So, after a crazy day of World Cup action Germany bowed out at the opening stage of the competition for the first time since 1938 yesterday when they were beaten 2-0 by South Korea. The Germans looked a shadow of the team that lifted the trophy in 2014 throughout the tournament and become the third consecutive holders to leave at the group stage phase. From Kazan, Emmet Malone writes that they leave under a cloud of uncertainty with the future of manager Joachim Löw at the certain of it.
Meanwhile, Brazil had no such issues as they swatted aside Serbia to advance to the last 16. From Moscow Ken Early writes that it's the 'Brazilian Way' or their version of cute hoorism that makes them so difficult to beat and also so frsutrating to play with Neymar embodying it more than anyone. Over in Kaliningrad, England take on Belgium this evening in their final Group G match to decide who will come first and second and, by extension, who could face a significnatly easier route through the competition. Reporting from the Russian enclave near Gdansk in Poland is Keith Duggan who writes that, out of all of the host venues, this one is certainly the most peculiar as no one really seems to care.

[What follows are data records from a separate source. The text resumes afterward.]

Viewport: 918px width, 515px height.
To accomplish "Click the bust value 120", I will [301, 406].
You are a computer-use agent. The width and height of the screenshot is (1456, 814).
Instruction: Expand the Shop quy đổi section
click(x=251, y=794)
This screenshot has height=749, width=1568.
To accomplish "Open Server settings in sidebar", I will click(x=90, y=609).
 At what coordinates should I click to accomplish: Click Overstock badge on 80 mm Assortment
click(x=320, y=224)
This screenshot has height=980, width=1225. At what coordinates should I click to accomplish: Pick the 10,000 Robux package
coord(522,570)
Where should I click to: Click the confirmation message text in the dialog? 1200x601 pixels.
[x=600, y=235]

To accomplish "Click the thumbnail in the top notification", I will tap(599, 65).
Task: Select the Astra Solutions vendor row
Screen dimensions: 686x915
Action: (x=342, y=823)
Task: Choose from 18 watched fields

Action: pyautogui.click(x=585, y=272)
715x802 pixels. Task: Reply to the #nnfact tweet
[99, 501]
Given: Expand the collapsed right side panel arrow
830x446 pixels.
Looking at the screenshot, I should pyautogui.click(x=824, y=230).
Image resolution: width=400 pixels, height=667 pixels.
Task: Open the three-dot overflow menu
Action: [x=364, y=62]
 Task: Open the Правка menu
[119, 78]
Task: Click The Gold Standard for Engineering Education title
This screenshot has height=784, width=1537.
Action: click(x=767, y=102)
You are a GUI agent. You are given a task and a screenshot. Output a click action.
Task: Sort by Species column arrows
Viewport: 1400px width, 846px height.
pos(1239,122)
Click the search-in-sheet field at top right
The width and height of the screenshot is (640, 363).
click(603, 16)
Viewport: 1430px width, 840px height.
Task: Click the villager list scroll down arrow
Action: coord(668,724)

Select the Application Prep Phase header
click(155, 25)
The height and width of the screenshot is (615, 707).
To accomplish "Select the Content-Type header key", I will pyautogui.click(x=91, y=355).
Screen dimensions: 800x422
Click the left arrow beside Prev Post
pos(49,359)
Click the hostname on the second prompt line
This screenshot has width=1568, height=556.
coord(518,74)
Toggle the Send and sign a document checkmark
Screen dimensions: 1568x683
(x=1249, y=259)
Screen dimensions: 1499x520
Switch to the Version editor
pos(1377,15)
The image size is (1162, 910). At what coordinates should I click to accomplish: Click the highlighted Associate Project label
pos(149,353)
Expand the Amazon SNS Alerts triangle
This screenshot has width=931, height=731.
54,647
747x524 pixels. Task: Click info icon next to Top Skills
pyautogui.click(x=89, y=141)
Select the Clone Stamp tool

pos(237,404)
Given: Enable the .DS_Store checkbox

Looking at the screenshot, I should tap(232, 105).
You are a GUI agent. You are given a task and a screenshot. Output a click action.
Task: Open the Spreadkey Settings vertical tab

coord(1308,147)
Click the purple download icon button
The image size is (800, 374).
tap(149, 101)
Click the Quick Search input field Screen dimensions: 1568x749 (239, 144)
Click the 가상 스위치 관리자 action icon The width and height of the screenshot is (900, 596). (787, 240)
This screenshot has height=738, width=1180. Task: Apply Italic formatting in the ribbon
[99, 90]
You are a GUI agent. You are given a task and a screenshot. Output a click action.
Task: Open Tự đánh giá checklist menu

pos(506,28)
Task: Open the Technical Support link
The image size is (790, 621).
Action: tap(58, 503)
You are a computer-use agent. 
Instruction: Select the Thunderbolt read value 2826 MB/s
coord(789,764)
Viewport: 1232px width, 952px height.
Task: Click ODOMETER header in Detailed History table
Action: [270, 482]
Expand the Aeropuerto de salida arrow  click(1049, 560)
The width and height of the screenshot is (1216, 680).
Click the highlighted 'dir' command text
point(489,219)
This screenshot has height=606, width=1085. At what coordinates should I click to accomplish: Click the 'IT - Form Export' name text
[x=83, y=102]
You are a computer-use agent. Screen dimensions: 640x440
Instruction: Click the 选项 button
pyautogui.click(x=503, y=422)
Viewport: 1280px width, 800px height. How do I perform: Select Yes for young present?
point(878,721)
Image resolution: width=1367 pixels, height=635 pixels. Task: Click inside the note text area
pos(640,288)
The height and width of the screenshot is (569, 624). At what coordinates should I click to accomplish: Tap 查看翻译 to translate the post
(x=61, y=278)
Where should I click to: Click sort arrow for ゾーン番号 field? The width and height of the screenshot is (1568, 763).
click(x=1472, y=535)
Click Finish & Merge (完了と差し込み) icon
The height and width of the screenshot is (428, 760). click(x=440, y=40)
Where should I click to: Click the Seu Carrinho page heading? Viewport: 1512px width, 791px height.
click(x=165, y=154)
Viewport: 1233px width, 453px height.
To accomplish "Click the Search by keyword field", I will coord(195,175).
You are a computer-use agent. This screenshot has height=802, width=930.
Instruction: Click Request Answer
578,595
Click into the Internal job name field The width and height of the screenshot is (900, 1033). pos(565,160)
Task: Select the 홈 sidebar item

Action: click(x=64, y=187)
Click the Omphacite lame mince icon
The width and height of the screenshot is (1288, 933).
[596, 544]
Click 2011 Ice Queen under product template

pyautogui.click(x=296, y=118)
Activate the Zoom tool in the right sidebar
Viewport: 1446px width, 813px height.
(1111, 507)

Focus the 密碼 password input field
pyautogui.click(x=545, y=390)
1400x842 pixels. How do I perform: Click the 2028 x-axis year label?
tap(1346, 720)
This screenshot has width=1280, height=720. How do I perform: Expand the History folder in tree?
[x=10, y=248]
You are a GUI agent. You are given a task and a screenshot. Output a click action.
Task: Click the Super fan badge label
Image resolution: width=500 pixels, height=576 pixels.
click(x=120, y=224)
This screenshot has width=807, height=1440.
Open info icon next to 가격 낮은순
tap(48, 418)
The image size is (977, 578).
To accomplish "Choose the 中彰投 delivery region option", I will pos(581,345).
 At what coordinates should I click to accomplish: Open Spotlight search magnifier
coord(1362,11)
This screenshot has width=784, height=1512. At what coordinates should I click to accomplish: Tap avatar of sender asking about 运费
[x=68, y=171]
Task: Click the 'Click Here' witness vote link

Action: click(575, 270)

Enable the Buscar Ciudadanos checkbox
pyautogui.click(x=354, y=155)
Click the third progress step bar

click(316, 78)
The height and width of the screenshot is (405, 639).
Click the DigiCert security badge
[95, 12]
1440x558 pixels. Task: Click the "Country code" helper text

On to GAA and Eamon Donoghue writes in his statistics column that Peter Duggan has transformed this Clare team and could well lead them to a Munster title on Sunday. "On first impressions the powerfully built attacker can appear leggy and casual, but he is explosive over short distances, relishes the physical exchanges and has excellent vision and bravery allowing him to drop deep, contest and lay the ball off in the tackle," he writes.
Meanwhile, with the venue debacle eventually sorted, Mayo will have three times more fans than Kildare in Newbridge on Saturday due to their large number of season ticket holders and the fact that the capacity of the ground will be limited to 8,200. In his column this morning Ciarán Murphy writes that Kildare have shown why home advantage is worth fighting for. "They now their fan base riled up, and they have a cause. Whether that, and the febrile atmosphere that is now guaranteed in Newbridge on Saturday night, is enough to get them over the line, I sincerely doubt," he writes.
On to our women in sport pages where Sonia O'Sullivan is writing about recovering from injury and how learning to ride an elliptical bike has helped her. "After a few sessions you really do feel a difference. On the bike, for example, you just feel a bit more power coming from the core, and also feel more efficient climbing hills while still seated, it just feels that there is less effort than before," she writes.
Also today we have paralympic swimmer Ellen Keane talking to Johnny Watterson about how she learned to love her "lucky fin" while Joanne O'Riordan writes about how Cork ladies rose above the drama like true champions.